Или другой вариант: телефонистка сообщает миссис Роу, что Голливуд на проводе.

Низкий голос, сильный акцент:

— Миссис Роу? Это есть Гарбо.

— Грета Гарбо?

— Да-а... Так точно. Грета Гарр-рбо!

И начиналась легкая болтовня, сопровождаемая весельем с одной стороны и страстной жаждой не сорваться — с другой; в конце концов Президент или мисс Гарбо, иногда оба, приглашались на чай. И тогда устраивалось праздничное шествие вдоль всей Соборной улицы, до самого Центра, где вместо чая миссис Роу награждала всех участников сосисками в тесте, и никого особенно не удивляло, что планы Президента изменились, а мисс Гарбо, очевидно, занята на съемках.

Она была гостеприимной хозяйкой, приятной в обхождении с гостями. Сосиски в тесте не были единственным аттракционом: корзина для зонтиков из пустой слоновьей ноги, греческая амфора, сиамский монах, кивающий головой, рог нарвала, шкуры диких зверей, перламутровый гребень и даже настоящая страшная засушенная голова, которую маленькие посетители осторожно трогали руками.

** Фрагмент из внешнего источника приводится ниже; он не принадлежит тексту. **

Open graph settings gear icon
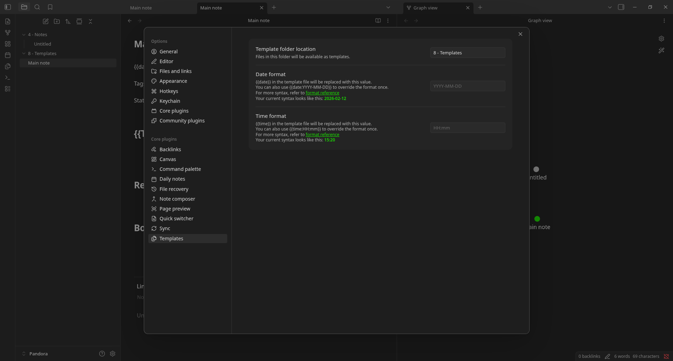This screenshot has width=673, height=361. pos(661,39)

В тот самый день, когда доктор пришел осмотреть тетю Фаню, после того, как он ушел, миссис Роу пошла в свой гараж за бутылкой с удобрениями — подкормить бегонии, сломанные во время ее метаний по двору. Да, бутылка была на месте, там, где и должна была быть, — память у нее не такая уж плохая, — на полке рядом с крысиным ядом. Она поправила сломанные стебли цветов и пошла к дому, когда краем глаза уловила движение, чью-то фигуру за клумбой рододендронов. Прикрыв глаза ладонью, она с недоумением вглядывалась в заросли, гадая, кто бы это мог быть. Фигура чуть переместилась, и теперь она могла видеть накрашенное лицо и подведенные глаза, глядящие на нее из-под цилиндра.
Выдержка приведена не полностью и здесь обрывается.